Kim these are excellent articles. and I see that you wrote them, Thanks for sharing them. Also just so you know, I was correct on my NG trading for the months of Nov, Dec, and Jan. I am exposed to this industry, so I had a good idea I would be right based on raw fundamentals. With the boring but very liquid ES I simply got over confident, thought the bottom was in after Fridays sell off. Very much like the decision Victor Niederhoffer made. and what a foolish decision it was. I was selling the 1800's. so I was far OTM, but again no protection and over leveraged.
Hi
That was a very interesting thread.
I had never opened a short naked put. But it seems that if you can manage a naked put that goes against you, you will be able to manage any option strategy.
So it is a good training.
The OP had a short put at 1800 and the SPX went to 2580 that day . That is a long distance. He was not wrong about the underlying price. If he could have taken the strategy to the expiration day that woudn't had happened.

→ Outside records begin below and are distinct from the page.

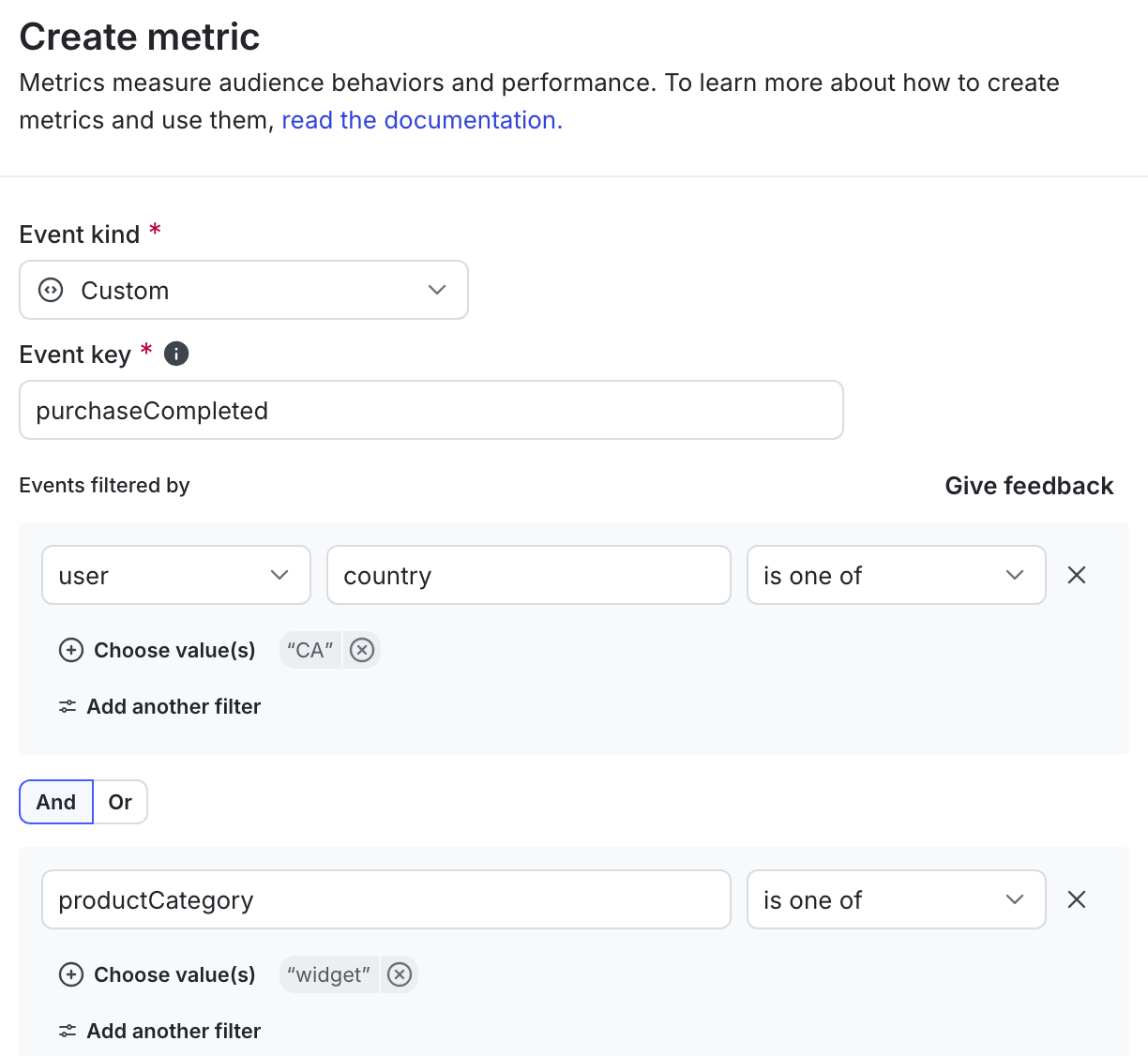The width and height of the screenshot is (1148, 1056).
Task: Remove the “CA” value using its x icon
Action: click(362, 650)
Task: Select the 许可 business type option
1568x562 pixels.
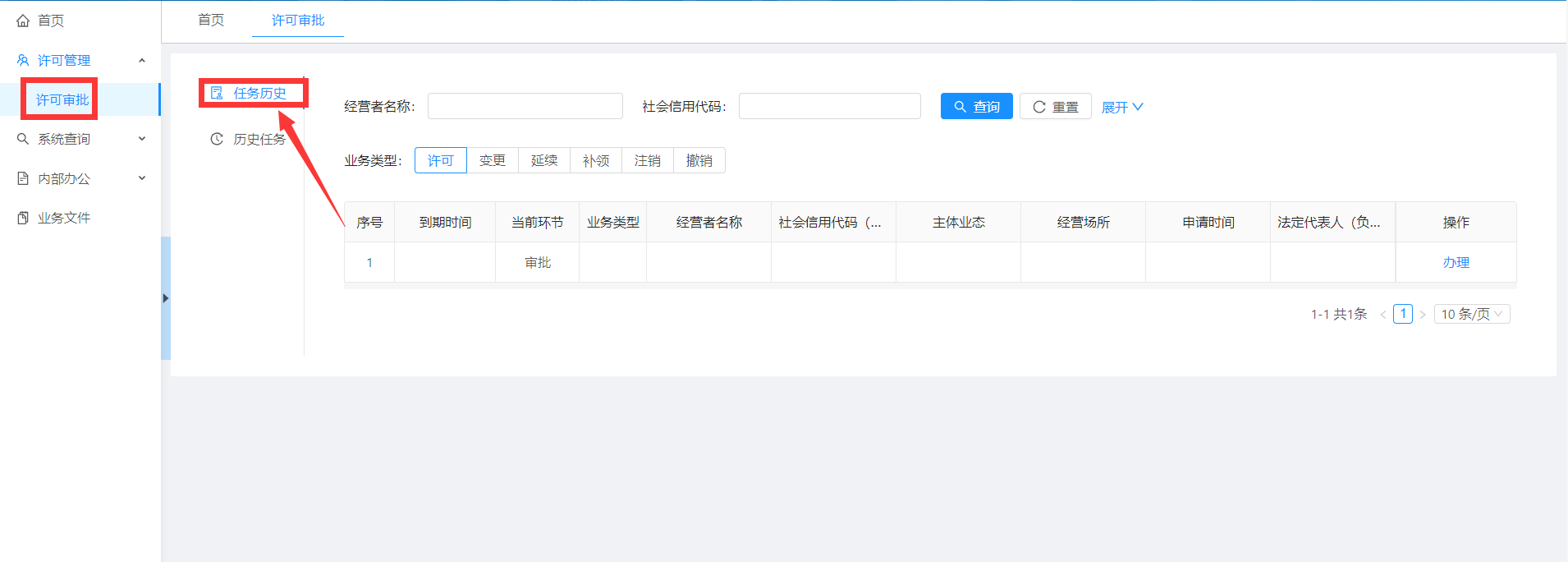Action: (x=441, y=160)
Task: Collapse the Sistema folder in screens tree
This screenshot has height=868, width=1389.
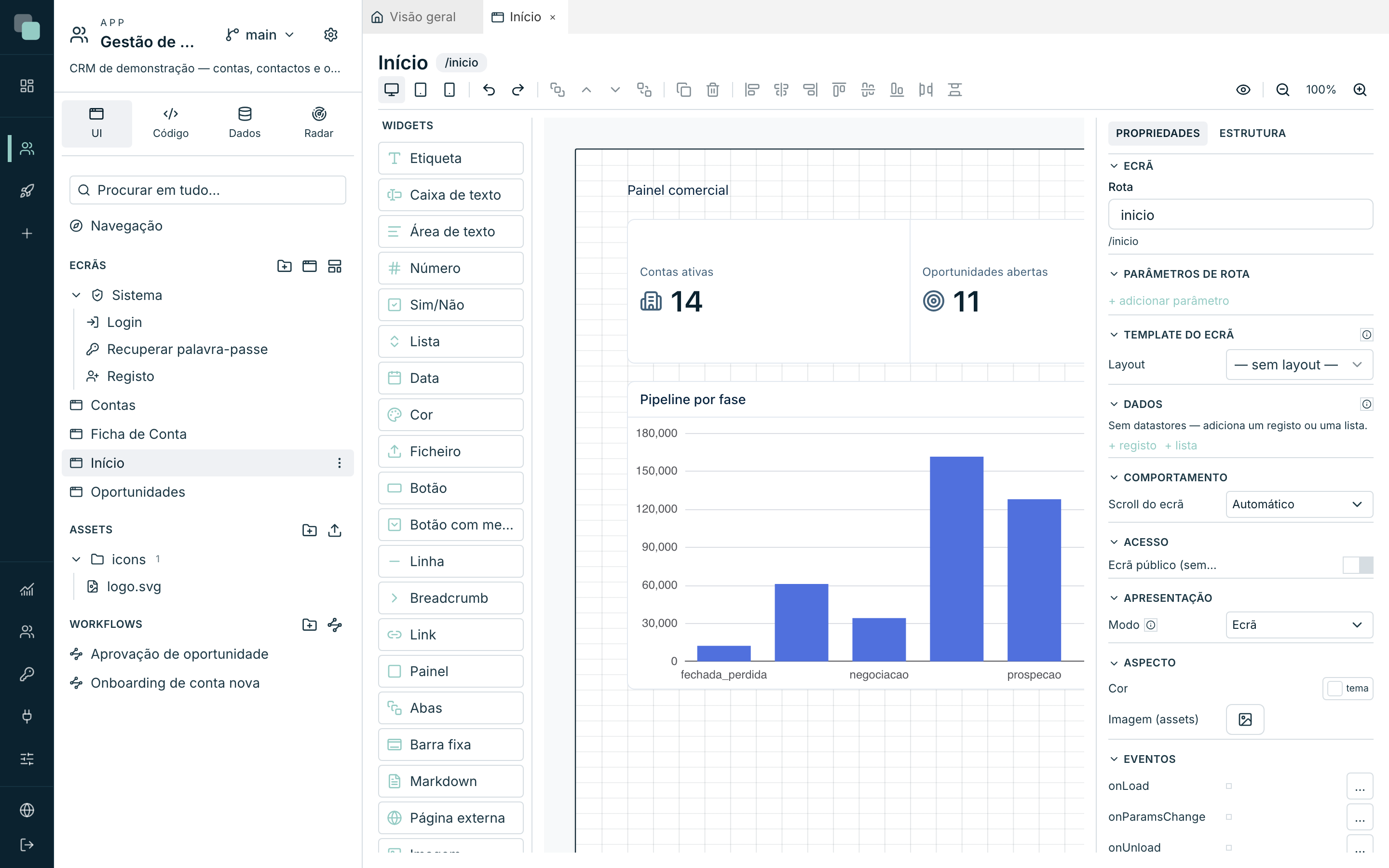Action: click(76, 295)
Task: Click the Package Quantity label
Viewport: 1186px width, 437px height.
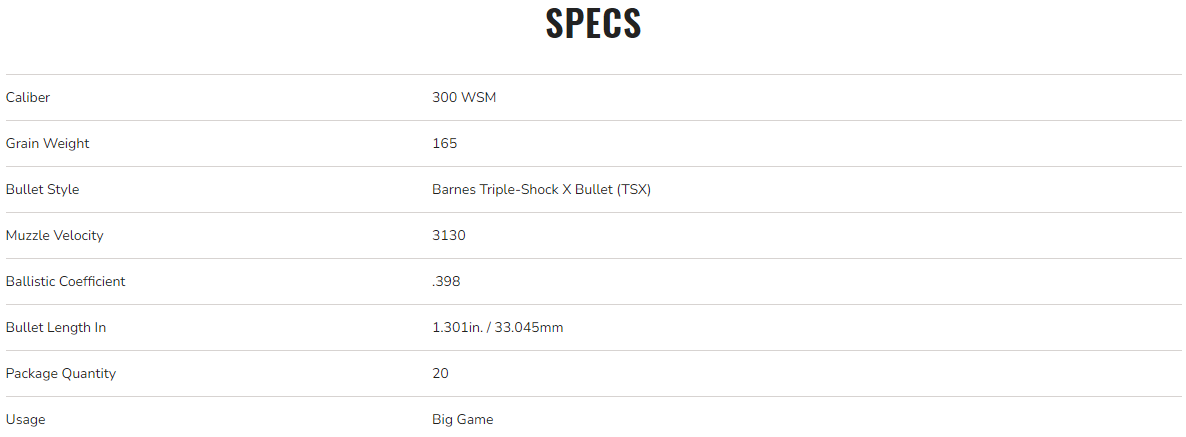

The advantage of a bull put is that you can take the strategy to expiration.
I want to ask a questions to the OP.
_How your broker managed the situation, they send you a margin call ? How much time they give you to try to resolve the situation?
A question to traders. The problem was the increase of margin caused by the icrease of vega.
_There is some way to block the loss ? It is possible to do gamma scalping, or inverse gamma scalping, to try to mantain the loss more or less controlled ?
Yes, the OP didn't have the cash to short sell /ES , but it is possible to do it with a synthetic /ES ? It is posible to do it for a credit, and probably these way the margin requirement will be lower.
thank you.
Do you know your Kelly? One trader here posted a Kelly of 47%, with that, 20% trade size is not unreasonable.TD Ameritrade does not give you all the credit when you sell a naked put or call so this makes the margin requirement go up a bit, they also use a sophisticated group of quants that calculate whats known as an EPR or an Expected Price Range, this is related mostly to IV, but there are several other factors as well. For futures, this EPR is multiplied times 3, giving a percentage number for /ES of about 12%. In the event you are getting close to this they call you and state that you are at risk for a move in either direction and your account is flagged. After your account gets closer to -50% of its total value (moving against you etc) it is set for liquidation. They have never done this to me in the past because i never got this close, the events of Feb 5th were sudden and caused my account to drop so fast it was liquidated before i was able to see it.
A back ratio would have given me the needed credit / margin to stay alive, and I was going to initiate this after traveling, but I did not, so basically this is why my account exploded. So answer your last question yes this would have worked, but I was over leveraged as well. Another poster recommended only 2%. This is a much safer number. Here I am at roughly 20% with out the credit. Greed, Foolish Stupid Mistake.
My broker emailed me and tried to call me while this was happening, I would say they did right by me in the amount of time they gave me.
As I type this my original /ES 350 options would be worth .10 cents now, verses the original sell price of $1.10. Very frustrating indeed.
Do you know your Kelly? One trader here posted a Kelly of 47%, with that, 20% trade size is not unreasonable.
My guess is the fact that you blew up your Kelly is << 50%?
Most fund managers don't make 12%/year
holy shit is this real? I'd probably have killed myself by now. Hope the OP learns from this and comes back. 100k as in 100,000$?